Se vende Can Jorba en el Portal de l’Àngel. ¿A alguien le sobran 200 millones de euros? Hay dilemas banales que acaban creando bandos irreconciliables. Entre los partidarios de Pepsi y los de Coca-Cola, por ejemplo, o los que oponían el Cola Cao al Nesquik (en casa eran de la tercera vía y nos daban Eco, una bazofia).
Cada época tiene sus dilemas. ¿Por dónde debe andar aquel grupo literario llamado la “generación Nocilla”? Me sorprende que no les opusieran una “generación Nutella”. A veces, tras estos dilemas banales se discuten cuestiones más profundas. Recuerdo el que enfrentaba a Can Jorba, que cuando yo era niño ya debía de ser Jorba Preciados, con El Corte Inglés. A menudo escondía la clásica discusión entre tradición y modernidad. Recuerdo que en el barrio se discutía más por eso que por ser del Barça o del Madrid (la tercera vía, ser del Espanyol, no cotizaba). El dilema entre los dos grandes almacenes del centro era motivo de discusión recurrente entre las clientas de la zapatería que regentaba mi madre en la plaza Virrei Amat. A mí me fascinaban las escaleras mecánicas de los dos, pero ella ejercía una entusiasta militancia cortebritánica que a los 96 años aún le dura, y su principal argumento era que El Corte Inglés era más moderno. Cuando, décadas después de perder el Jorba, en 1998 Galerías perdió el Preciados y la absorbió El Corte Inglés, mi madre lo celebró por todo lo alto. ¿Lo veis? Un ya-os-lo-decía-yo en toda regla.

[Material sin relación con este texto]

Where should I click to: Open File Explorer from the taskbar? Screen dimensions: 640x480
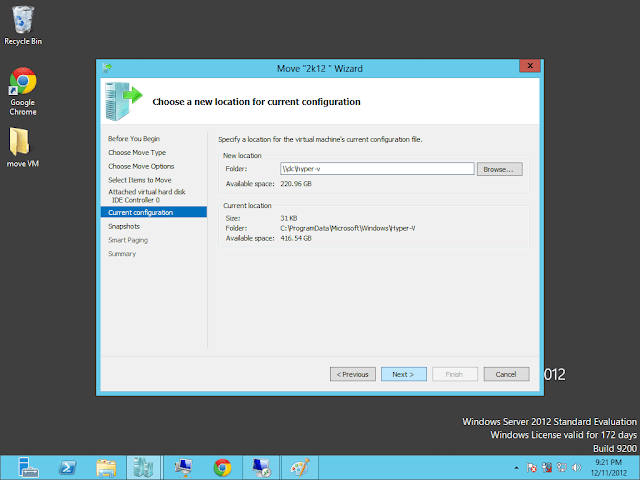107,467
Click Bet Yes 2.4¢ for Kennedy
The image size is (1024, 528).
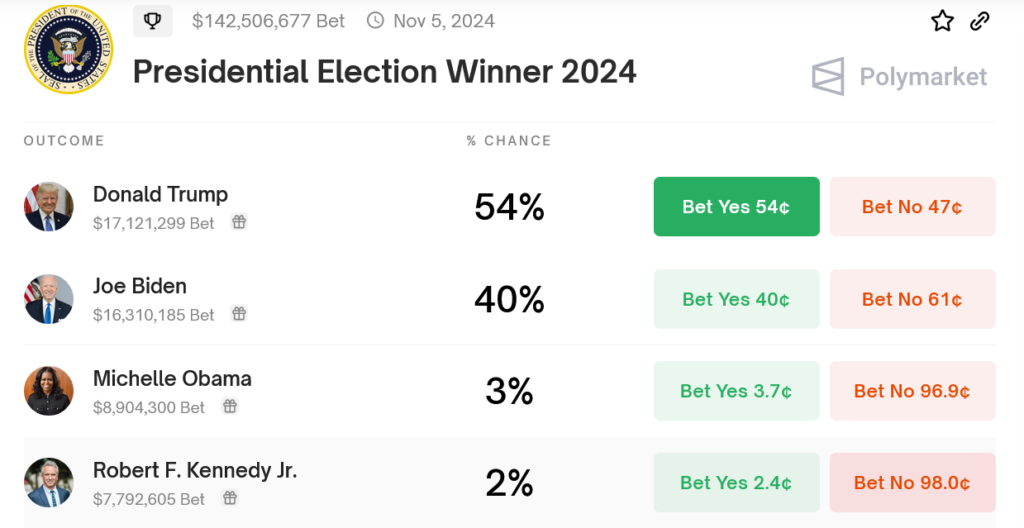point(737,482)
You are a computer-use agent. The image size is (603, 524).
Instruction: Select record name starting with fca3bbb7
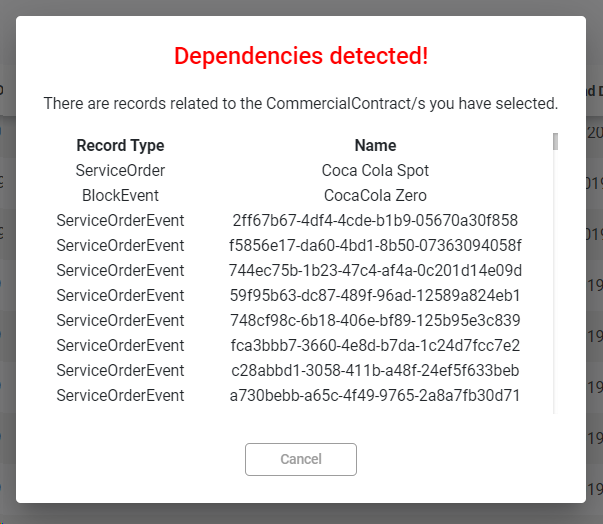[x=375, y=345]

Una vez incluso vino a una presentación de libro de las que se celebraban en la planta superior, en un auditorio aterciopelado con nombre de chiringuito: Àmbit Cultural. Los editores de primeros de siglo se chiflaban por hacer presentaciones allí solo por salir en los espacios publicitarios contratados por los grandes almacenes en los programas radiofónicos de más audiencia. Que Jordi Basté interactuara con la voz grabada de la mítica Noemí como si fuera una Alexa avant la lettre era la mejor promoción para cualquier libro, aunque luego a la presentación solo asistieran, con suerte, una decena de personas.
En uno de aquellos actos íntimos la coordinadora del espacio, una profesional encantadora, me contó un secreto. En más de una ocasión, viniendo de Madrid algún autor reputado con más ínfulas que público lector, cinco minutos antes de empezar la presentación la sala presentaba un aspecto más desolador que las actuales finanzas del Barça. En esos casos activaban un plan de emergencia consistente en llamar a una dependienta de cada sección, dos o tres por planta, les daban una gabardina fina para tapar el vestido chaqueta corporativo y las sentaban en el auditorio. El literato disertaba ante un mar de cabezas bien peinadas que asentían con interés y, al final, dos o tres incluso le pedían que les dedicase un ejemplar.